Defendant's counsel attempted to distinguish Sanderfoot from the case before this Court, based upon the fact the parties herein have not conceded, as did the parties in Sanderfoot, that under applicable state law their pre-existing interests were extinguished by the divorce decree. Oklahoma law, however, provides that a lien covering previously jointly owned property, created by a divorce decree, is an equitable lien, functionally equivalent to a purchase money mortgage. United Okla. Bank v. Moss, 793 P.2d 1359, 1363 (Okla.1990). This holding was based upon the "pre-existing interest theory" in which "[t]he wife's decree-conferred lien is analogous to a purchase money mortgage because . . . a prior estate was transformed here into a security interest and the transferee's (husband's) title came to him already burdened with the lien in transferor's (wife's) favor." Id. at n. 11.

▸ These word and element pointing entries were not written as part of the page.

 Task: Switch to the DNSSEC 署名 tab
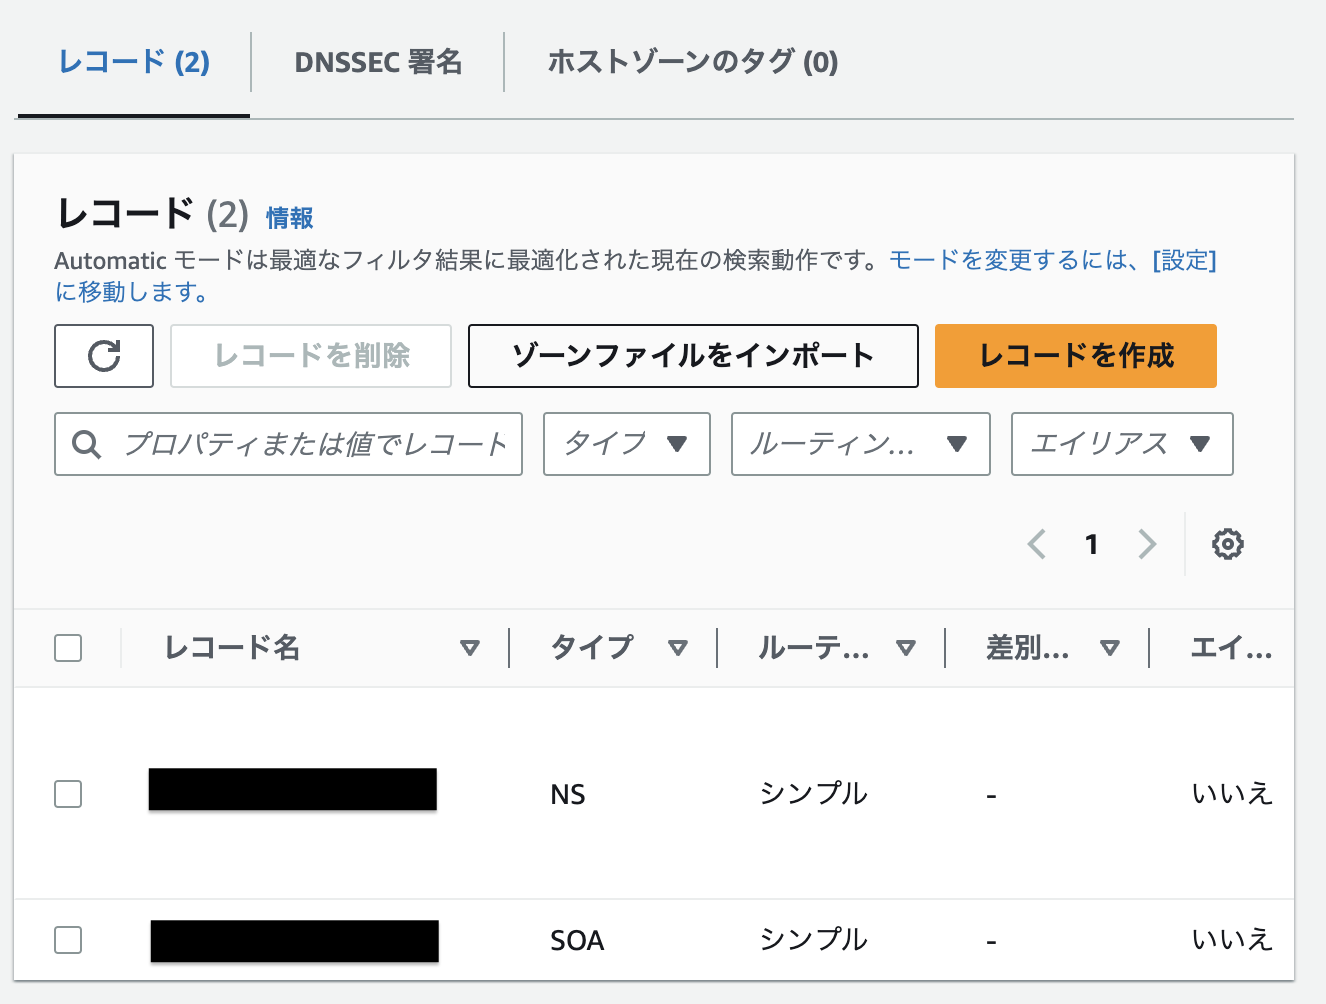377,62
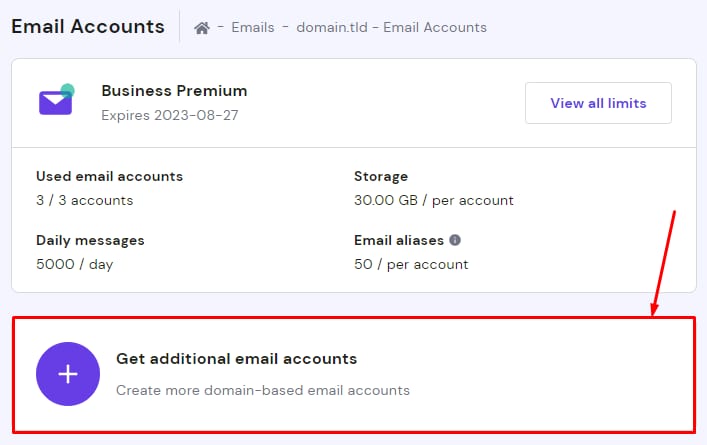This screenshot has width=707, height=445.
Task: Click Create more domain-based email accounts text
Action: (263, 389)
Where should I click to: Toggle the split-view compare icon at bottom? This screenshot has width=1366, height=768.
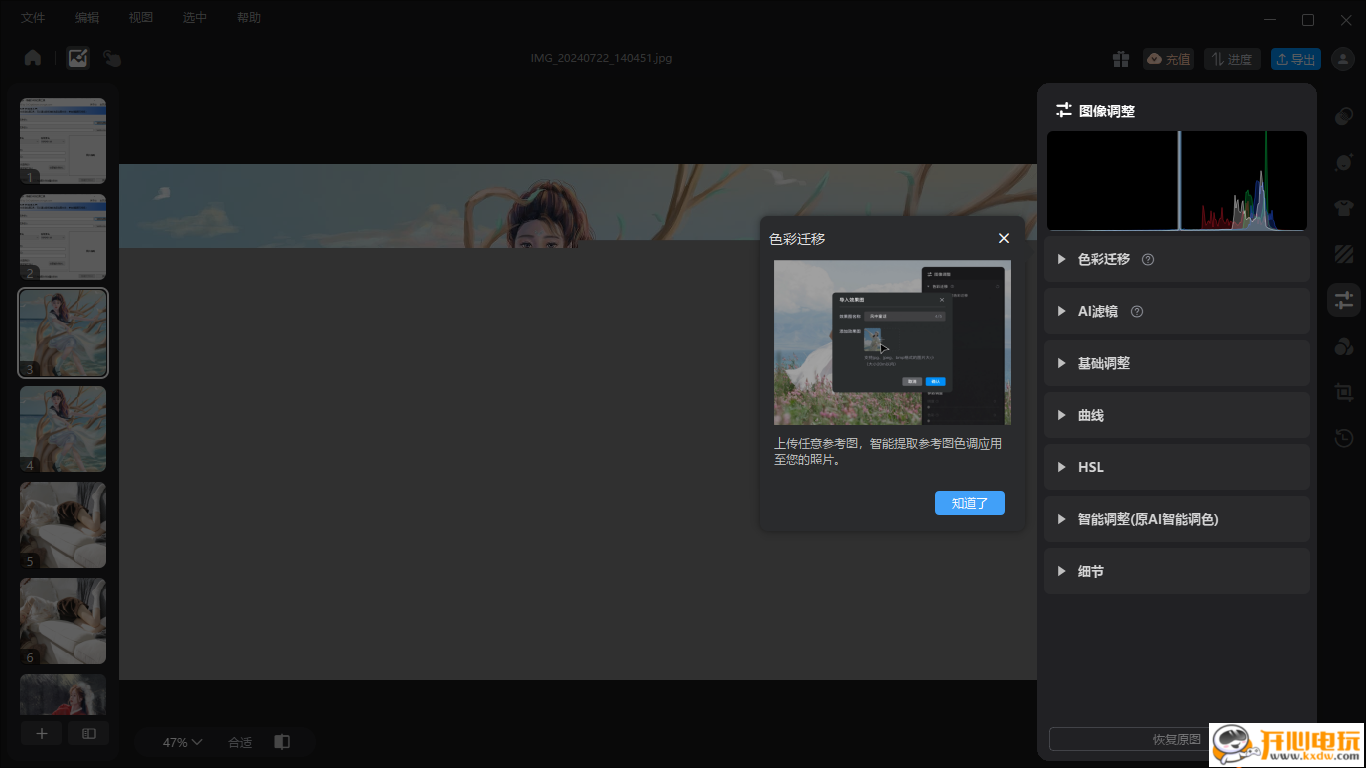(88, 733)
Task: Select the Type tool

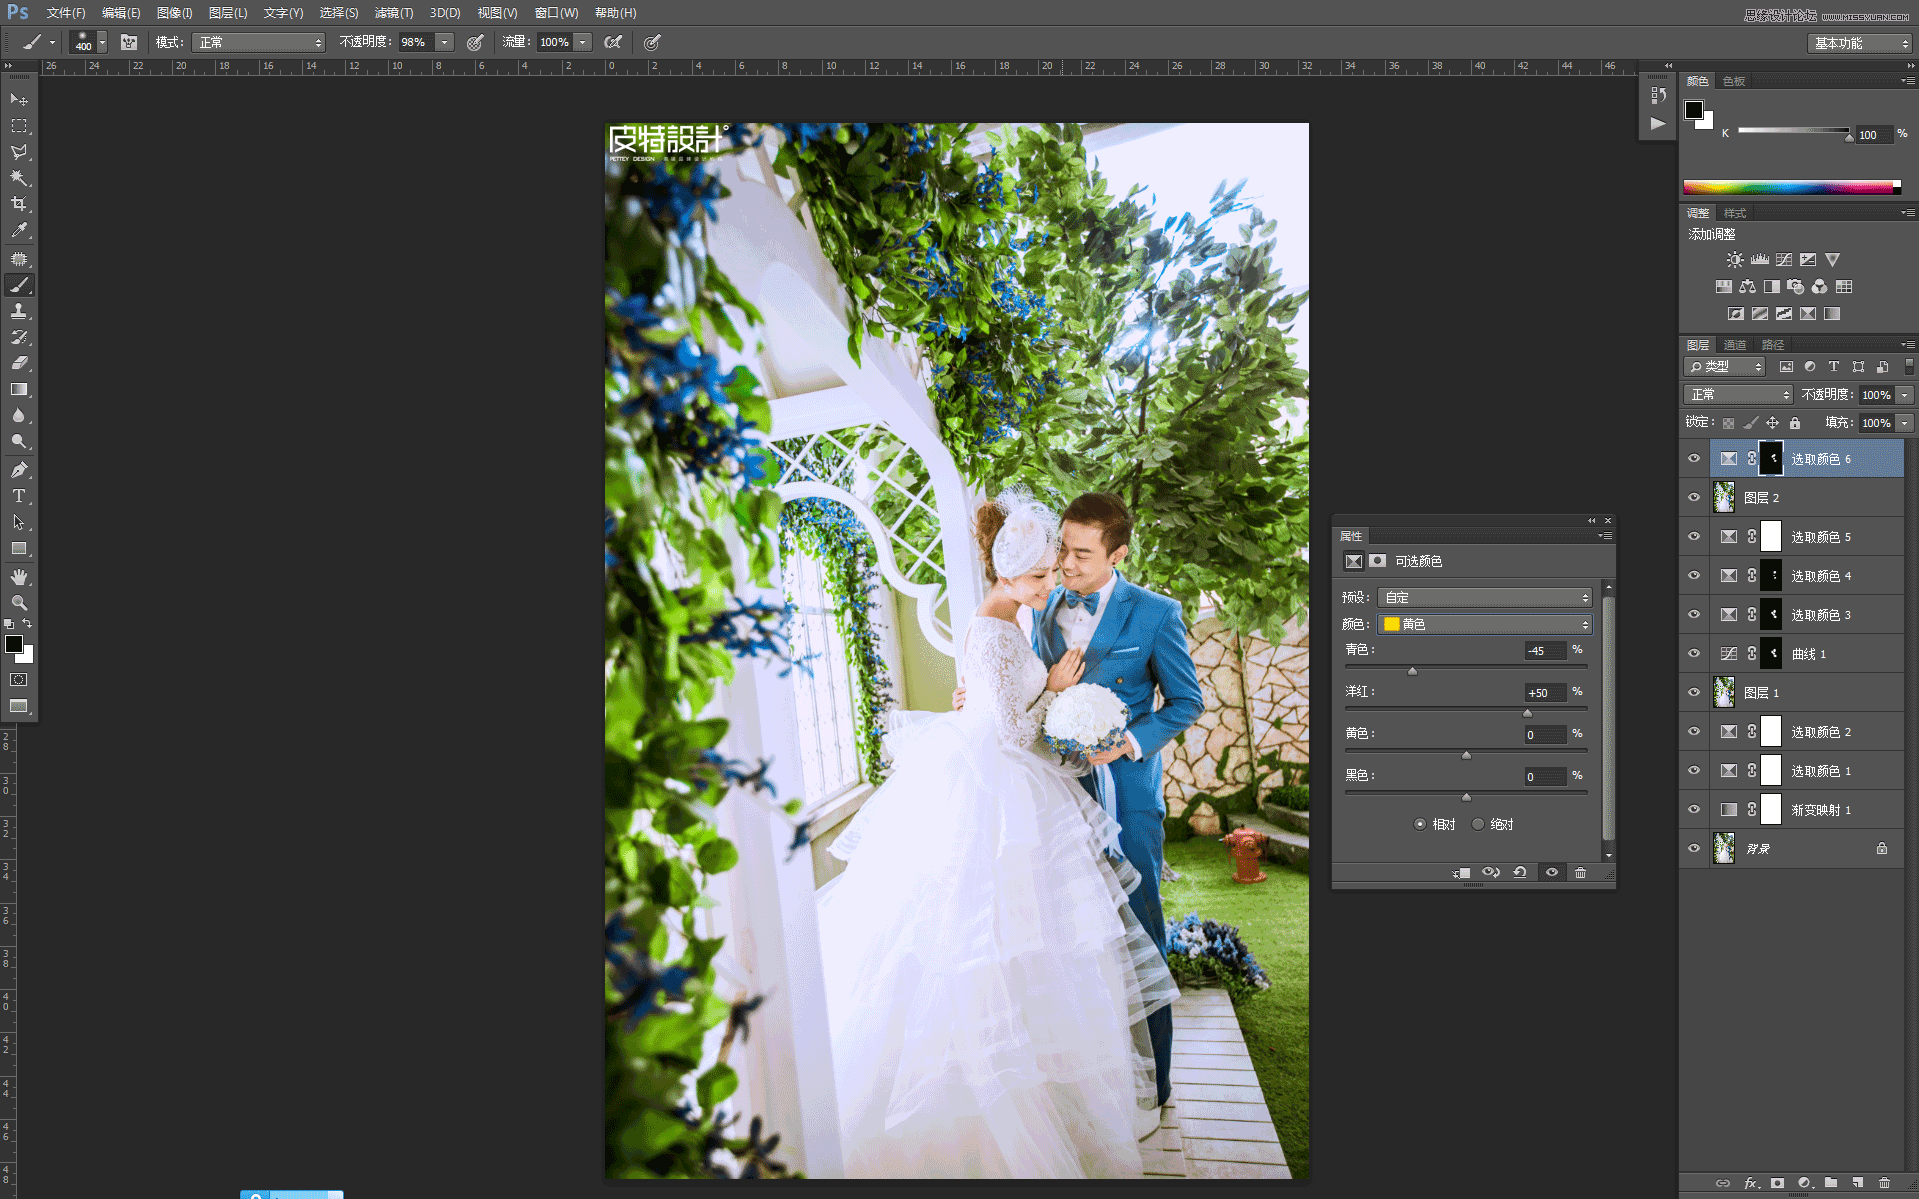Action: [18, 495]
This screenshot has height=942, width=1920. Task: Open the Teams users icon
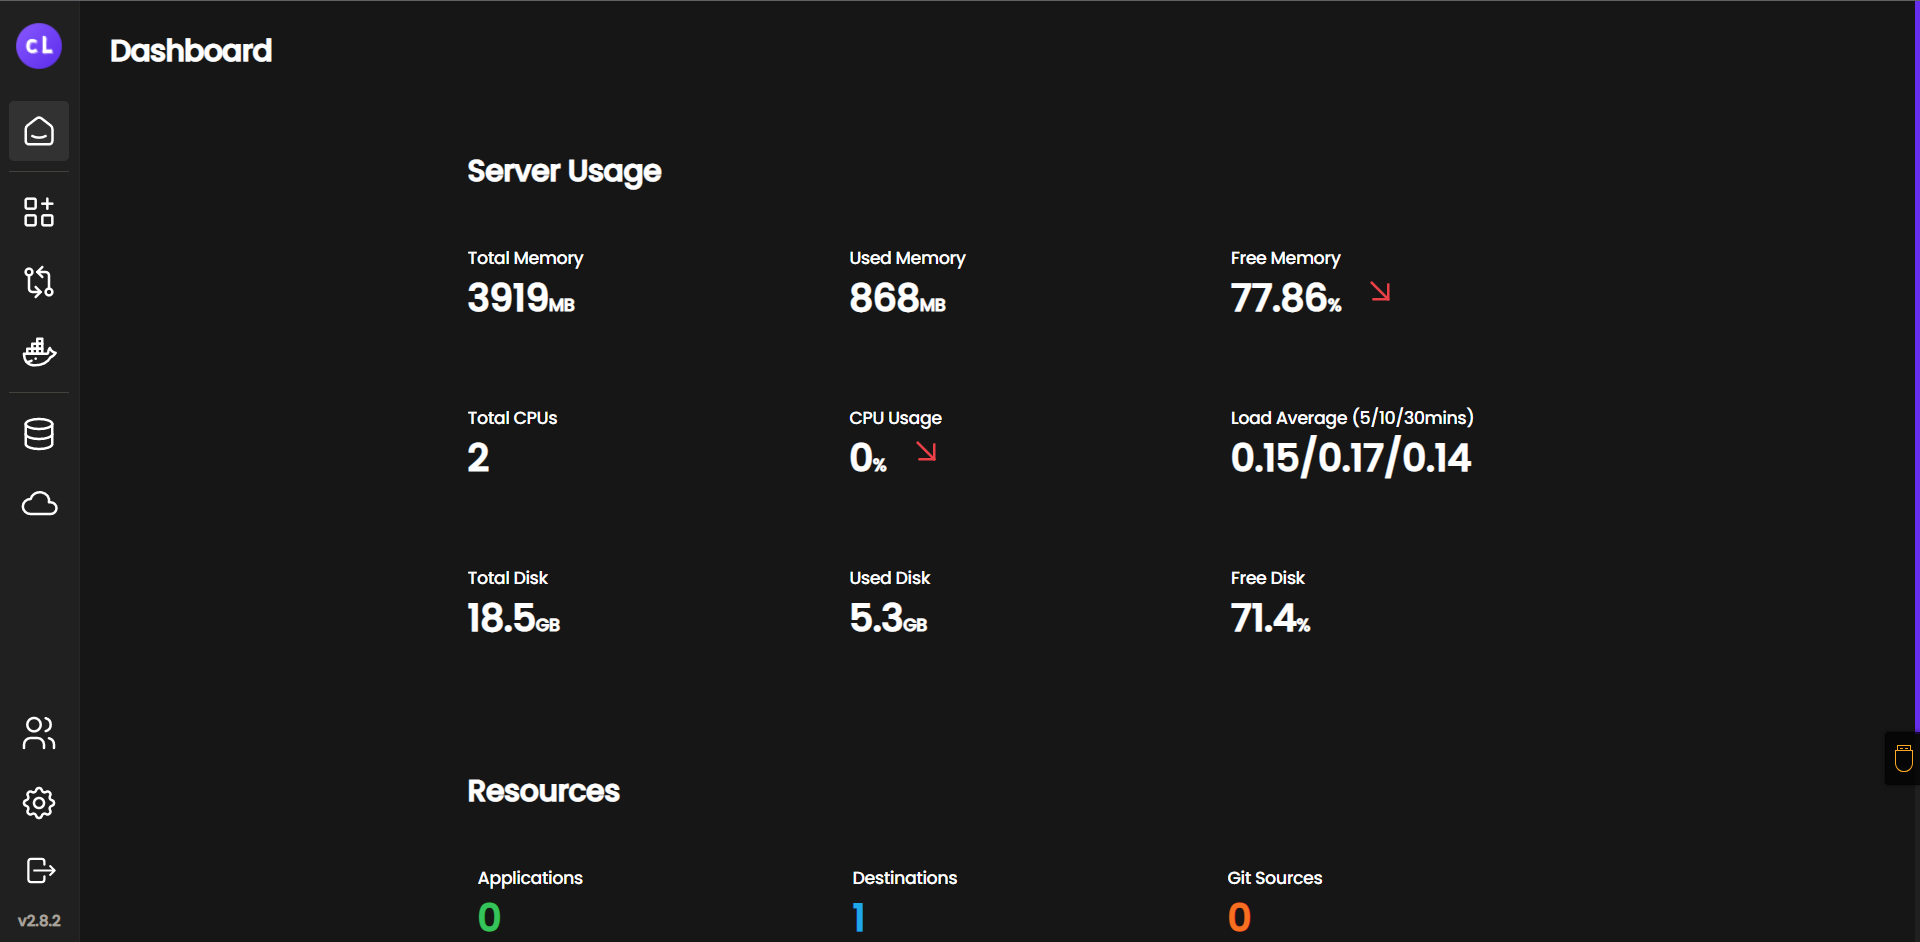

The law of Oklahoma in this regard is so close to the state law relied upon in Sanderfoot that there is no basis for distinction. Accordingly, Sanderfoot is controlling in this case, and Defendant cannot avoid Plaintiff's lien on her homestead.
Decision
The Court finds that the $14,000 obligation owed Plaintiff by Defendant is dischargeable in Defendant's bankruptcy pursuant to § 523(a)(15)(B). The Court also finds, under the law of Sanderfoot, that Plaintiff's lien is not avoidable.[5] According to the terms of the divorce decree, the debt Plaintiff's lien secures does not mature until May 1, 1999. Therefore, Plaintiff is not entitled to foreclose his lien until that date.
IT IS SO ORDERED.
NOTES
[1] Defendant initially raised the issue of lien avoidance in her main bankruptcy case by the filing of her Motion to [Av]oid Lien. The parties agreed that this motion, as well as Plaintiff's Motion for Relief from Automatic Stay and Abandonment of Property, also filed in the main case, should be held in abeyance by the Court pending resolution of this adversary proceeding.
[2] Plaintiff is the father of the five year old child.
[3] Since divorcing each other, both parties have remarried. Plaintiff has divorced his subsequent wife, and Defendant is in the process of divorcing her subsequent husband.
[4] In Sanderfoot, the ex-husband was the debtor, received the real property, and filed for bankruptcy seeking to avoid his ex-wife's lien. In the case now before this Court, the parties are reversed.
[5] The effect of this ruling is that Defendant-Debtor's personal obligation is discharged, but the property remains liable for the debt.